= Task prompt =
Format the records from the line with "Given: Select EL156 in the tube list" up to and including the line with "Action: [191, 83]" as a two-column CSV with the columns "instruction" and "reply". Give one row per record, with its text and its answer each in a single quoted field and line breaks replaced by spaces.

[Data entries]
§
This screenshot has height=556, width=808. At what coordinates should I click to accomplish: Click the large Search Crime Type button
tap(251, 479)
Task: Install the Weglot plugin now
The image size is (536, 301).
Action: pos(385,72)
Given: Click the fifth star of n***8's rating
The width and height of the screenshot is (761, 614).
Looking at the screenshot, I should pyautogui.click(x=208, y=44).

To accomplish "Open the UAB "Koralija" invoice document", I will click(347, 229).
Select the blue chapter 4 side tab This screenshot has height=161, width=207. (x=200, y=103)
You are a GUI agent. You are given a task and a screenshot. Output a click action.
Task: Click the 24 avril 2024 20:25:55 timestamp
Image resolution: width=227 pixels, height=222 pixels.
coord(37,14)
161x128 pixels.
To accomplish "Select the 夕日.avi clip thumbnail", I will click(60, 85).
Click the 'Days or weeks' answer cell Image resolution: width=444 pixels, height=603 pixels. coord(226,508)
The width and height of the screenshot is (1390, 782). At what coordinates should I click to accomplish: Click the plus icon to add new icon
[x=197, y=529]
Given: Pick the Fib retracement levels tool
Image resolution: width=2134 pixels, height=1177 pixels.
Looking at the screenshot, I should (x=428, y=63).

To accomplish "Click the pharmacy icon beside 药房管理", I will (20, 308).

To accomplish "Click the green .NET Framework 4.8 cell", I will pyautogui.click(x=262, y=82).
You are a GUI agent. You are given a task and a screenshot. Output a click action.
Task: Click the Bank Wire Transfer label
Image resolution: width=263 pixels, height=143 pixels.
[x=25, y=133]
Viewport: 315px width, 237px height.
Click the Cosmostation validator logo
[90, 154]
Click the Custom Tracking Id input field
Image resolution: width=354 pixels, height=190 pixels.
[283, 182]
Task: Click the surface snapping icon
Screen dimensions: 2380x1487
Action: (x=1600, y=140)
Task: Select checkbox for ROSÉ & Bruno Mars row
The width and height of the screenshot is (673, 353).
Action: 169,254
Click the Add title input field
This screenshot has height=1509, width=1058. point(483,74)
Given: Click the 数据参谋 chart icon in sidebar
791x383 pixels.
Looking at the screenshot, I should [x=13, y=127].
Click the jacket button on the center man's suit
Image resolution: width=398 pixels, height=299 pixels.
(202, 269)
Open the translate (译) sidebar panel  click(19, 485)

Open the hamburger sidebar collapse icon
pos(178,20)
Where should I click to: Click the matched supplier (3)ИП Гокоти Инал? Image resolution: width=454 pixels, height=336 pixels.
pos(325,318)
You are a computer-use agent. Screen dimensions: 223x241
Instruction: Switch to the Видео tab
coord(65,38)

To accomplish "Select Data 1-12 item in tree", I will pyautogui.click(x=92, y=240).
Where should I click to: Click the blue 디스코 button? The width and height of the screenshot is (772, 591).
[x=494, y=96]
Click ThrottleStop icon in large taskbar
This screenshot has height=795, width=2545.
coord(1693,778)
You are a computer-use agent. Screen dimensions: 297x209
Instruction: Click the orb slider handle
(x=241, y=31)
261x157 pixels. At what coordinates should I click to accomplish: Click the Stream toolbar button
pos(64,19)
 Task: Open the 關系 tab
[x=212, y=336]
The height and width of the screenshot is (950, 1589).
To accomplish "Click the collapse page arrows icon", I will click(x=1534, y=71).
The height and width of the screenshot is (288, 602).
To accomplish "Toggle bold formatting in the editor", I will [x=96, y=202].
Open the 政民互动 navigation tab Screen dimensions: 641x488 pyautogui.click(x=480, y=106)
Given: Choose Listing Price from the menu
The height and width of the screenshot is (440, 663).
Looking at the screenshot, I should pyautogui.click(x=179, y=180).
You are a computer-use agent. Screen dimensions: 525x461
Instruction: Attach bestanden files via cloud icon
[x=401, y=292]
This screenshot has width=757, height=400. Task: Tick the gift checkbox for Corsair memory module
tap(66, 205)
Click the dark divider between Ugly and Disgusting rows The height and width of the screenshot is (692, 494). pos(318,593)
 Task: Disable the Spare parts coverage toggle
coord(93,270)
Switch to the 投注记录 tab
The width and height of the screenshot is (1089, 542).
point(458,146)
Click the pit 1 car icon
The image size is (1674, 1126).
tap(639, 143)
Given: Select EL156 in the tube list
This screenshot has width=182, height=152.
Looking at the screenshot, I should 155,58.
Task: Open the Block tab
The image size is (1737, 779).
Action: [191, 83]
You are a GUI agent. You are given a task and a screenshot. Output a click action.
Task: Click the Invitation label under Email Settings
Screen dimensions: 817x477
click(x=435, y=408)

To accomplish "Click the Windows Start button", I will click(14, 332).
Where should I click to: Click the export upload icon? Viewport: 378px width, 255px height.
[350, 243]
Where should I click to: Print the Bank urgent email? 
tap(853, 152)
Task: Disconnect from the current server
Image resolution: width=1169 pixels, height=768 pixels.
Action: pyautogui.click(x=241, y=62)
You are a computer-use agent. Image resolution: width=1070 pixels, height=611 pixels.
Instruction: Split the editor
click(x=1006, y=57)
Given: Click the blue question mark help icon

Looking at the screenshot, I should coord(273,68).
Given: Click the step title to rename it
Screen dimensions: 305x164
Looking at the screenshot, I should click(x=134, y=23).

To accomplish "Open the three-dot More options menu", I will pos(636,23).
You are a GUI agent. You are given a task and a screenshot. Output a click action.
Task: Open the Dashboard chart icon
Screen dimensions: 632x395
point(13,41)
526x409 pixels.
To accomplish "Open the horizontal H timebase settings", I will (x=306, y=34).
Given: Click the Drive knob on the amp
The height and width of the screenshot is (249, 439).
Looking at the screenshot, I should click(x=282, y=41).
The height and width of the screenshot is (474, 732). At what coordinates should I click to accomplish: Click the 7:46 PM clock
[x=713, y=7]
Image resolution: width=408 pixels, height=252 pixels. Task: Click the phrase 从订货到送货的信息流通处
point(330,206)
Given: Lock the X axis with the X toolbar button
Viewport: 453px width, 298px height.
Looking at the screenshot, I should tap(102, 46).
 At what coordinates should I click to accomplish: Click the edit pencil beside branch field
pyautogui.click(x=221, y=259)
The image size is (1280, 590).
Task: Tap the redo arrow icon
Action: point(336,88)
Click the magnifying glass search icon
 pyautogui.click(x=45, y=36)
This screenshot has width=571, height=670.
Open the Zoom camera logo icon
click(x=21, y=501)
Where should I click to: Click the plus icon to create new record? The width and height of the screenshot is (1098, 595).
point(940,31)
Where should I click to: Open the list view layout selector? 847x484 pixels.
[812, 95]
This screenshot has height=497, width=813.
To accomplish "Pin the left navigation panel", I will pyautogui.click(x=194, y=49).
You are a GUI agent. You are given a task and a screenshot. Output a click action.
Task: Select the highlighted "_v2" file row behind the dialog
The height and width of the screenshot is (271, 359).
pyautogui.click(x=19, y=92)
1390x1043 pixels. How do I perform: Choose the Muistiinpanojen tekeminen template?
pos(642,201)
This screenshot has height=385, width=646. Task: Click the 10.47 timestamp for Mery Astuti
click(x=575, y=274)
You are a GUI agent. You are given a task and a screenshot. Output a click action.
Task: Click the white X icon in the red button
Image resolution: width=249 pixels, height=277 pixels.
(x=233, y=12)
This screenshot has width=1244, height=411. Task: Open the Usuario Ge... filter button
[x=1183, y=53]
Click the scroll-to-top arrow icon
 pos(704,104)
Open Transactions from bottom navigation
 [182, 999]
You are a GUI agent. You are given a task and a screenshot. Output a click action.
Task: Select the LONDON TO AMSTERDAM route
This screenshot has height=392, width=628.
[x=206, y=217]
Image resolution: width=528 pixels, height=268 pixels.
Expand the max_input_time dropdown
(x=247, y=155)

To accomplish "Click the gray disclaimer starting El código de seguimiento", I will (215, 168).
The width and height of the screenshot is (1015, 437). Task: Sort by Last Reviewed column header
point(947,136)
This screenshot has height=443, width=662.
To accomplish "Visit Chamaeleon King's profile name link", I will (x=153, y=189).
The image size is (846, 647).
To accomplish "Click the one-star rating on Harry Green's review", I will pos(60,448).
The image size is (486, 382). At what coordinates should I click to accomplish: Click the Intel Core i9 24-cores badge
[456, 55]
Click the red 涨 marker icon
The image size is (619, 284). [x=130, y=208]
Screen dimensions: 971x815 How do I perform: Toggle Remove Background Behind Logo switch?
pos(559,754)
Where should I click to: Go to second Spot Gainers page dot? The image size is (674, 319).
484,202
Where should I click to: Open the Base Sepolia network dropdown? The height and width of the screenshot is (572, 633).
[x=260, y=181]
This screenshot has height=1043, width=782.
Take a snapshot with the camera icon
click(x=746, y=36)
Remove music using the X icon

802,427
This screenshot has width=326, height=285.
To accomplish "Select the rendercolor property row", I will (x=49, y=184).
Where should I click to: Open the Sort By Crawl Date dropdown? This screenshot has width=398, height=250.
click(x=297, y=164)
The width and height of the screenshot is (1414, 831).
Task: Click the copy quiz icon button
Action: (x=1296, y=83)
§
= Complete answer =
instruction,reply
"Given: Select EL156 in the tube list This screenshot has width=182, height=152.","Looking at the screenshot, I should 155,58."
"Task: Open the Block tab The image size is (1737, 779).","Action: [191, 83]"